* _WHAT IS EXPECTED_: Each record is to be printed again precisely as it reads.

* _EXTRACTED INFORMATION_:
+-------+
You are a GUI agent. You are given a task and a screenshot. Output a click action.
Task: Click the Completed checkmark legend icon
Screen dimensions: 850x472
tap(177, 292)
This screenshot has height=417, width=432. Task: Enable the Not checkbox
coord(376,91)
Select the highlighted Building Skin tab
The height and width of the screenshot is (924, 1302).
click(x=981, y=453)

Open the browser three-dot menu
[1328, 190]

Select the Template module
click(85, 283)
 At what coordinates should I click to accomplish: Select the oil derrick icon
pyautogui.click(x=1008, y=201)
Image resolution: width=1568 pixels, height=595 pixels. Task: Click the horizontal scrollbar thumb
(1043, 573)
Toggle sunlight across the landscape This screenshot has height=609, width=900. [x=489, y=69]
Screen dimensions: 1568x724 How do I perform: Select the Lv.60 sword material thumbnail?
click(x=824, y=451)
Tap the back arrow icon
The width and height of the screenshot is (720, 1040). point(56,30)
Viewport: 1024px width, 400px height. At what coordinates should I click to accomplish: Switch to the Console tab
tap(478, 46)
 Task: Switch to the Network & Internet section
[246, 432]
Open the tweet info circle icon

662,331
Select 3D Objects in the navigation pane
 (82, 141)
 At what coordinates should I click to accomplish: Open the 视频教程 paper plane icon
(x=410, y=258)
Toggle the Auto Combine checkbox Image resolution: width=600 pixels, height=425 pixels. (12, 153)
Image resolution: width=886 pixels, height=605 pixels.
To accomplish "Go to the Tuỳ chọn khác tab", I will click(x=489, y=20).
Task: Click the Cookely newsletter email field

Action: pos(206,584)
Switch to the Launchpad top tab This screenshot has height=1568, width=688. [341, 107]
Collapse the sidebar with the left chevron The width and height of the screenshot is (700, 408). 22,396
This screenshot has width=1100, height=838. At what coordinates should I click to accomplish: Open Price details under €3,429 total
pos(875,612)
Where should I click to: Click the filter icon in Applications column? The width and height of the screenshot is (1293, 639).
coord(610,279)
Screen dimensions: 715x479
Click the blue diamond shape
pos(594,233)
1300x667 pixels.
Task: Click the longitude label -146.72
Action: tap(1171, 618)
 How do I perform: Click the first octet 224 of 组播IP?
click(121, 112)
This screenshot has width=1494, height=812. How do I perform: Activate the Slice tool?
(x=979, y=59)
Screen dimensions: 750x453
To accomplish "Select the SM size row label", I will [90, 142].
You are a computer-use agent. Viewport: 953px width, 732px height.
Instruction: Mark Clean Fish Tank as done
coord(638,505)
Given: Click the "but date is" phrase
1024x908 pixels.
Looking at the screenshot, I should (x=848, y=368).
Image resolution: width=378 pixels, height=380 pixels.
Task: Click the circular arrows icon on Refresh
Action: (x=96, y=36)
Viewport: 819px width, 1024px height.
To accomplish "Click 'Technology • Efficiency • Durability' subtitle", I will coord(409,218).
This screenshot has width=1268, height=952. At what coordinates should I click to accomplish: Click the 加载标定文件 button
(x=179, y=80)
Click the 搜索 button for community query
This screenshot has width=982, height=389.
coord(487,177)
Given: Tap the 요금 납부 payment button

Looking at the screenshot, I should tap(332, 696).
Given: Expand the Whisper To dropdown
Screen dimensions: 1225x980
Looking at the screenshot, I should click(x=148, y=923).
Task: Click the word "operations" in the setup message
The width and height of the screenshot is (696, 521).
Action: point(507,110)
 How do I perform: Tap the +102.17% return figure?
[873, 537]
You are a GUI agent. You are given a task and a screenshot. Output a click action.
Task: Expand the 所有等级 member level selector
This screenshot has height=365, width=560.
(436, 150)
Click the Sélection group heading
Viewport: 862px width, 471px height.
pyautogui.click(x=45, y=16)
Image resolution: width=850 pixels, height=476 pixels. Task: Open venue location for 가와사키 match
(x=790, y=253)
+-------+
* _OUTPUT OF THE EXERCISE_:
You are a GUI agent. You are given a task and a screenshot. Output a click action.
Task: Click the Completed checkmark legend icon
Screen dimensions: 850x472
tap(177, 292)
This screenshot has height=417, width=432. Task: Enable the Not checkbox
coord(376,91)
Select the highlighted Building Skin tab
The height and width of the screenshot is (924, 1302).
click(x=981, y=453)

Open the browser three-dot menu
[1328, 190]

Select the Template module
click(85, 283)
 At what coordinates should I click to accomplish: Select the oil derrick icon
pyautogui.click(x=1008, y=201)
Image resolution: width=1568 pixels, height=595 pixels. Task: Click the horizontal scrollbar thumb
(1043, 573)
Toggle sunlight across the landscape This screenshot has height=609, width=900. [x=489, y=69]
Screen dimensions: 1568x724 How do I perform: Select the Lv.60 sword material thumbnail?
click(x=824, y=451)
Tap the back arrow icon
The width and height of the screenshot is (720, 1040). point(56,30)
Viewport: 1024px width, 400px height. At what coordinates should I click to accomplish: Switch to the Console tab
tap(478, 46)
 Task: Switch to the Network & Internet section
[246, 432]
Open the tweet info circle icon

662,331
Select 3D Objects in the navigation pane
 (82, 141)
 At what coordinates should I click to accomplish: Open the 视频教程 paper plane icon
(x=410, y=258)
Toggle the Auto Combine checkbox Image resolution: width=600 pixels, height=425 pixels. (12, 153)
Image resolution: width=886 pixels, height=605 pixels.
To accomplish "Go to the Tuỳ chọn khác tab", I will click(x=489, y=20).
Task: Click the Cookely newsletter email field

Action: pos(206,584)
Switch to the Launchpad top tab This screenshot has height=1568, width=688. [341, 107]
Collapse the sidebar with the left chevron The width and height of the screenshot is (700, 408). 22,396
This screenshot has width=1100, height=838. At what coordinates should I click to accomplish: Open Price details under €3,429 total
pos(875,612)
Where should I click to: Click the filter icon in Applications column? The width and height of the screenshot is (1293, 639).
coord(610,279)
Screen dimensions: 715x479
Click the blue diamond shape
pos(594,233)
1300x667 pixels.
Task: Click the longitude label -146.72
Action: tap(1171, 618)
 How do I perform: Click the first octet 224 of 组播IP?
click(121, 112)
This screenshot has width=1494, height=812. How do I perform: Activate the Slice tool?
(x=979, y=59)
Screen dimensions: 750x453
To accomplish "Select the SM size row label", I will [90, 142].
You are a computer-use agent. Viewport: 953px width, 732px height.
Instruction: Mark Clean Fish Tank as done
coord(638,505)
Given: Click the "but date is" phrase
1024x908 pixels.
Looking at the screenshot, I should (x=848, y=368).
Image resolution: width=378 pixels, height=380 pixels.
Task: Click the circular arrows icon on Refresh
Action: (x=96, y=36)
Viewport: 819px width, 1024px height.
To accomplish "Click 'Technology • Efficiency • Durability' subtitle", I will coord(409,218).
This screenshot has width=1268, height=952. At what coordinates should I click to accomplish: Click the 加载标定文件 button
(x=179, y=80)
Click the 搜索 button for community query
This screenshot has width=982, height=389.
coord(487,177)
Given: Tap the 요금 납부 payment button

Looking at the screenshot, I should tap(332, 696).
Given: Expand the Whisper To dropdown
Screen dimensions: 1225x980
Looking at the screenshot, I should click(x=148, y=923).
Task: Click the word "operations" in the setup message
The width and height of the screenshot is (696, 521).
Action: point(507,110)
 How do I perform: Tap the +102.17% return figure?
[873, 537]
You are a GUI agent. You are given a task and a screenshot. Output a click action.
Task: Expand the 所有等级 member level selector
This screenshot has height=365, width=560.
(436, 150)
Click the Sélection group heading
Viewport: 862px width, 471px height.
pyautogui.click(x=45, y=16)
Image resolution: width=850 pixels, height=476 pixels. Task: Open venue location for 가와사키 match
(x=790, y=253)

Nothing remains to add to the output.